● TEXTABSCHNITT:

━━━

Das dürfte so schnell keinem anderem gelingen: Linken-Politikerin Sahra Wagenknecht und Feministin Alice Schwarzer rufen an diesem Samstag zu einer "Friedenskundgebung" auf – und stürzen so die AfD am anderen Ende des politischen Spektrums in einen Zustand zwischen Jubel und Sorge.
Rechtsextreme und vom Verfassungsschutz beobachtete Akteure wie das "Compact"-Magazin oder die "Freien Sachsen" mobilisieren bereits seit Tagen zu der Demonstration in Berlin. Die immer wieder offen ausgesprochene Hoffnung dabei: Bei dem Thema Ukraine-Krieg könne eine Querfront von ganz links nach ganz rechts entstehen. Eine solche Querfront ist seit Langem ein Traum unter Rechtsextremen – sie wird in der Szene oft gesehen als Beginn eines Volksaufstands, der Regierungen stürzen kann.

━━━

● DATENAUSZUG:
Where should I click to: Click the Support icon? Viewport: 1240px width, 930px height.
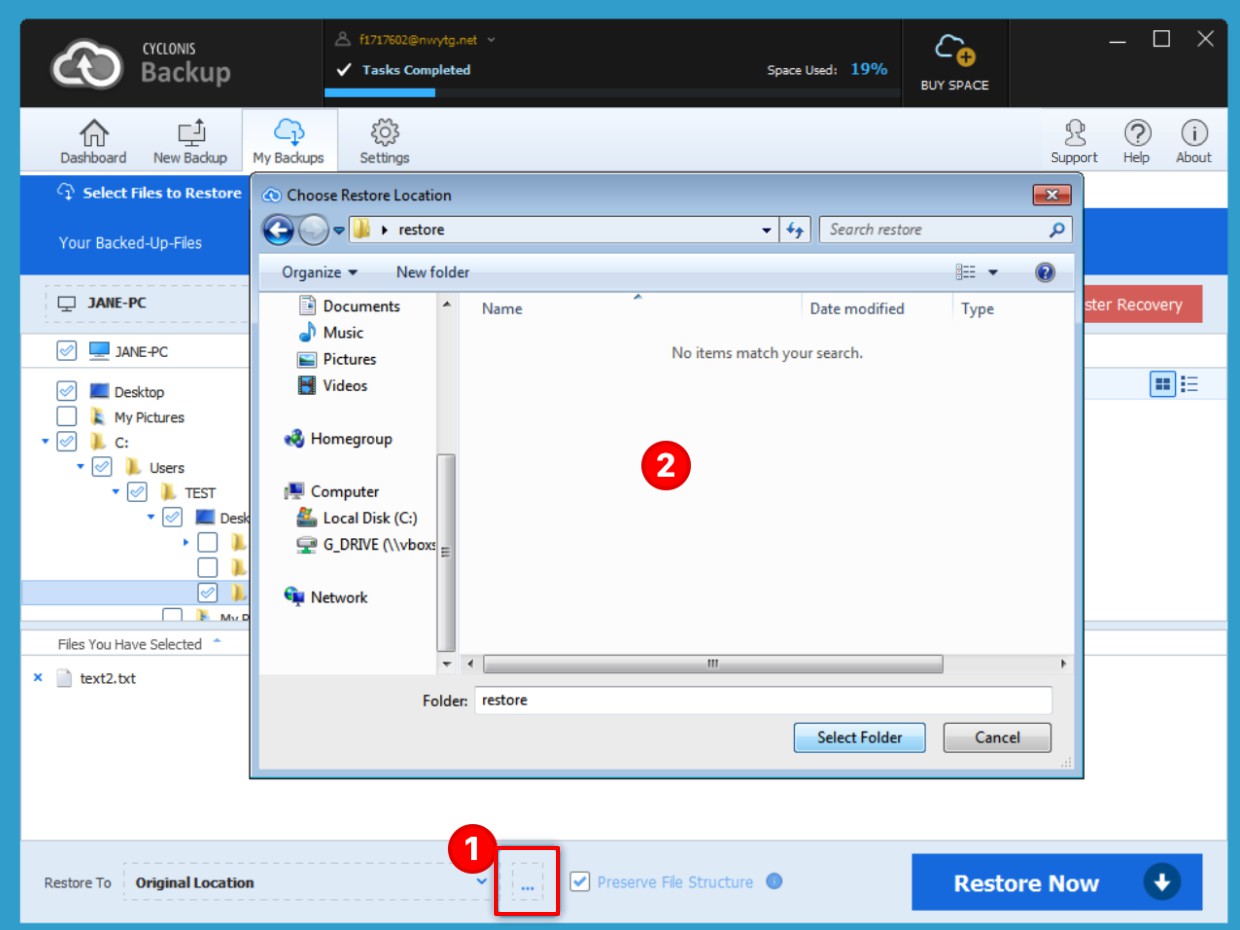pyautogui.click(x=1074, y=133)
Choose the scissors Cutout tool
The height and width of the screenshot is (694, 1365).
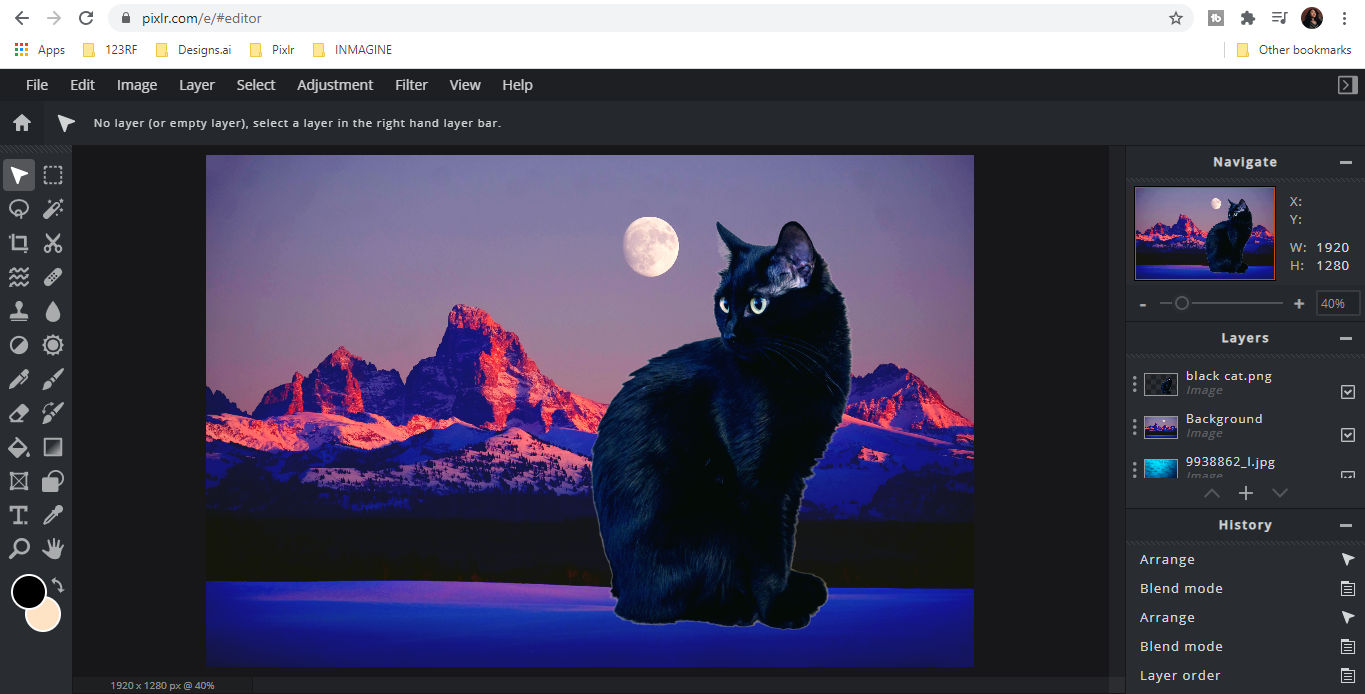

━━━

Als Beginn wovon wird eine Querfront in der rechtsextremen Szene laut dem Text über die Friedenskundgebung oft gesehen? Die Daten spielen hierfür keine Rolle.

Als Beginn eines Volksaufstands, der Regierungen stürzen kann.